● Materials provided:
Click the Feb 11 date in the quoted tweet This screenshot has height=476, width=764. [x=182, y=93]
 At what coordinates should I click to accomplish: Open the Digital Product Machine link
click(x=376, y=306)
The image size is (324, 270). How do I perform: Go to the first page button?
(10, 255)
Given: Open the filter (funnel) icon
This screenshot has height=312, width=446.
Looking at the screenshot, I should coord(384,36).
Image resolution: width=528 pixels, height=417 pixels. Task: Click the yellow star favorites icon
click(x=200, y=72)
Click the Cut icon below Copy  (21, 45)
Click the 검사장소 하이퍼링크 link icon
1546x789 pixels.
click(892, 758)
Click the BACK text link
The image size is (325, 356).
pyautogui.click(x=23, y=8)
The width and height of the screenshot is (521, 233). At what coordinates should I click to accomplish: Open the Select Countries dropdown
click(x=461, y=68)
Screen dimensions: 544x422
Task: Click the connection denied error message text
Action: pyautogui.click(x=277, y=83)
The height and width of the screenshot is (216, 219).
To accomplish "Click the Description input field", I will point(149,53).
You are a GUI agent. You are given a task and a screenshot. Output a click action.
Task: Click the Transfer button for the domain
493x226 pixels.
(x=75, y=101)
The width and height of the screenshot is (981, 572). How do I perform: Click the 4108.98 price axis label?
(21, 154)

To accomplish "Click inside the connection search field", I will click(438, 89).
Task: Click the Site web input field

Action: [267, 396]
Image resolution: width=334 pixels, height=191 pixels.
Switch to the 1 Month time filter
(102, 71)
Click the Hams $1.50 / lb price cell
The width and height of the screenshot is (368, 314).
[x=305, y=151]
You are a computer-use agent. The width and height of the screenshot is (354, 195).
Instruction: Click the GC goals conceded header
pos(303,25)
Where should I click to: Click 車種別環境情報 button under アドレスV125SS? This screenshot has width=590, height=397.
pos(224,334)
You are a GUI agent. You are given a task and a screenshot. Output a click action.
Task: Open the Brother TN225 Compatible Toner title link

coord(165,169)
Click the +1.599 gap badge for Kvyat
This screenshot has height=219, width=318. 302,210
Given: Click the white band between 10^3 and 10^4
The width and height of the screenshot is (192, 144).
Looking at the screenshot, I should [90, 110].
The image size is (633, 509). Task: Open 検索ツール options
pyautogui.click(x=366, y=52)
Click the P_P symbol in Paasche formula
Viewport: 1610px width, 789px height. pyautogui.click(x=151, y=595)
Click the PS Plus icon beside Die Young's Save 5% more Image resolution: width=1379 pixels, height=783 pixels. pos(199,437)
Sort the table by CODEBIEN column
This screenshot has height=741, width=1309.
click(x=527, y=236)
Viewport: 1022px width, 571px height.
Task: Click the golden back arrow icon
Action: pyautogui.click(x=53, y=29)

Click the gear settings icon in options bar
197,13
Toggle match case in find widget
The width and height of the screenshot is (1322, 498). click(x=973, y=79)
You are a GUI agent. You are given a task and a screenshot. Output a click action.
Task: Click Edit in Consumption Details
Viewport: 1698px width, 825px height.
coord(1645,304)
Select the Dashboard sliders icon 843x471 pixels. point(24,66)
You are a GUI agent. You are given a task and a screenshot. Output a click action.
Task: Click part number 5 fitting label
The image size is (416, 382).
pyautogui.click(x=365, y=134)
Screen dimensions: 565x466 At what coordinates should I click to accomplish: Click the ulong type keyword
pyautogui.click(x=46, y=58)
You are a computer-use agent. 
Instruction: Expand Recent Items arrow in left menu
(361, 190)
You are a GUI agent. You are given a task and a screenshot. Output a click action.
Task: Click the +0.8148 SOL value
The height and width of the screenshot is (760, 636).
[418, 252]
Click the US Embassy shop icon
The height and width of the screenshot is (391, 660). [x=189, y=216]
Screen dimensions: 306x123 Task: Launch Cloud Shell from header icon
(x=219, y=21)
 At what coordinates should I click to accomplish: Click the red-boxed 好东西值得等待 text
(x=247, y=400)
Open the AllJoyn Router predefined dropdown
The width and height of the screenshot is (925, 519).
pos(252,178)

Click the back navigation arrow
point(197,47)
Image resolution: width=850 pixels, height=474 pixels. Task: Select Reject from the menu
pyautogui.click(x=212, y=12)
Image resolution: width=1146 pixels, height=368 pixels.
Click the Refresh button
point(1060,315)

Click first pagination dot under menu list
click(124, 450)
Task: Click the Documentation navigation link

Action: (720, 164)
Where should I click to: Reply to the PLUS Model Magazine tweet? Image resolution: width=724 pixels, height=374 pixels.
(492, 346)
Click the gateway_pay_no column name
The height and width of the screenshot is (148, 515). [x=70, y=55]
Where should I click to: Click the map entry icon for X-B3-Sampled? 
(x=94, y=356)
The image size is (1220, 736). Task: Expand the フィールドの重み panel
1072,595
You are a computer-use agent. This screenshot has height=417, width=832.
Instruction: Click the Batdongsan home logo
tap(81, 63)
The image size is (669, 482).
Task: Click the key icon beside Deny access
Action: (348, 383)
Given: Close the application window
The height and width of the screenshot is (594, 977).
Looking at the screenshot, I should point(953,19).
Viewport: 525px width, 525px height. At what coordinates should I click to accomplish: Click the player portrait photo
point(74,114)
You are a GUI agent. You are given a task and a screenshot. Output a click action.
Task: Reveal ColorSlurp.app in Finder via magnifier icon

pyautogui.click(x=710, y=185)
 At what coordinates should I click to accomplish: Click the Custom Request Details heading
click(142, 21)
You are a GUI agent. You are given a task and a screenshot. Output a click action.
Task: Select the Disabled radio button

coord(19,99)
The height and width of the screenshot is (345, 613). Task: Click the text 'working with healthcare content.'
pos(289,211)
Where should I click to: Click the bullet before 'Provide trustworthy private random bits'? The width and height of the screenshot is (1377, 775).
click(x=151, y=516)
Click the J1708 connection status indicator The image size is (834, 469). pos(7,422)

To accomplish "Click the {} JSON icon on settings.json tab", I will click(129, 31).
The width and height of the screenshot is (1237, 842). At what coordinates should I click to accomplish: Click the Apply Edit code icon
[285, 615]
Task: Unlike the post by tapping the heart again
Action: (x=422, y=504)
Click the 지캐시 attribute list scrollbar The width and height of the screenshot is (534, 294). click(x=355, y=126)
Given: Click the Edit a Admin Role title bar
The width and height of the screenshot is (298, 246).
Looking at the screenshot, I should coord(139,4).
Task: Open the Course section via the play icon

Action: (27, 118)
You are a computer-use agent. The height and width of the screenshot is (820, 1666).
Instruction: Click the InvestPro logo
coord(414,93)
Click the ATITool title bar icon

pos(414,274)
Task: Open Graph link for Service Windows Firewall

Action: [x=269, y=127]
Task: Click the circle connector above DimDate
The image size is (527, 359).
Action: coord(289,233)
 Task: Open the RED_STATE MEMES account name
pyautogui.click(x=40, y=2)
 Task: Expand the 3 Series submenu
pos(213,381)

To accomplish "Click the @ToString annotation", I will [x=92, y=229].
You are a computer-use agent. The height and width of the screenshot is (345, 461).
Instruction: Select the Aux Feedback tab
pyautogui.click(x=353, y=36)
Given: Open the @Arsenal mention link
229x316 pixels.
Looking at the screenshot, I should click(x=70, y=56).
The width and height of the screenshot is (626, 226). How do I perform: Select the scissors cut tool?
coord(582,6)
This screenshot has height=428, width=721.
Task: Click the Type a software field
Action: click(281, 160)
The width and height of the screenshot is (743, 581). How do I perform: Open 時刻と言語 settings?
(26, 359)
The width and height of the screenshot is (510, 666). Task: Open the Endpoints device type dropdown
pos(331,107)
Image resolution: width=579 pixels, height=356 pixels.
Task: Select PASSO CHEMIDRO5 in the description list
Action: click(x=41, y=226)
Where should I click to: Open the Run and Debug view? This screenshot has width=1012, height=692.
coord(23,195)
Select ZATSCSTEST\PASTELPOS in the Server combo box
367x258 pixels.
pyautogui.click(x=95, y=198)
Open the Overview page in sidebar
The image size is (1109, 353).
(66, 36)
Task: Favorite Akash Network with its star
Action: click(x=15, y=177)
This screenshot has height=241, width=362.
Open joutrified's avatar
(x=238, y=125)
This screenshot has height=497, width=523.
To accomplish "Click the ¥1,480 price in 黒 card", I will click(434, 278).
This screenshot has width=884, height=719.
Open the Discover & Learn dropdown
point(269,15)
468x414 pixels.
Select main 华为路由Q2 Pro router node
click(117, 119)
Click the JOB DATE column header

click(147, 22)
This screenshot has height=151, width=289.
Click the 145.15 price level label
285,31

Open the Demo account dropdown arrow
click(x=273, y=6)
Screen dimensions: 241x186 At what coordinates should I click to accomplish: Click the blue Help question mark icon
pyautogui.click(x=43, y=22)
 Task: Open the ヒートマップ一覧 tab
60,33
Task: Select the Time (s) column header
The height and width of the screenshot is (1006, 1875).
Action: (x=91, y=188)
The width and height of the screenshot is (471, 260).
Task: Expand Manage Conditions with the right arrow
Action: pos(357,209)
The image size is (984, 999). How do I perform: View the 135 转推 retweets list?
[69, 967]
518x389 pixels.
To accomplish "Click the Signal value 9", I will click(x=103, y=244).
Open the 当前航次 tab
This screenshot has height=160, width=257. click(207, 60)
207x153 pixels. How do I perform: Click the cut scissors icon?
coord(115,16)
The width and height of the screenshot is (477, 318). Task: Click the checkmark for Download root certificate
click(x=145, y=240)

● Task goal: Find each line in the records holding the string "computer" and show it.

● Result of this exercise:
You are a computer-use agent. The width and height of the screenshot is (354, 195).
You are a computer-use agent. 
You are a computer-use agent. This screenshot has height=417, width=832.
You are a computer-use agent. The height and width of the screenshot is (820, 1666).
You are a computer-use agent. The height and width of the screenshot is (345, 461).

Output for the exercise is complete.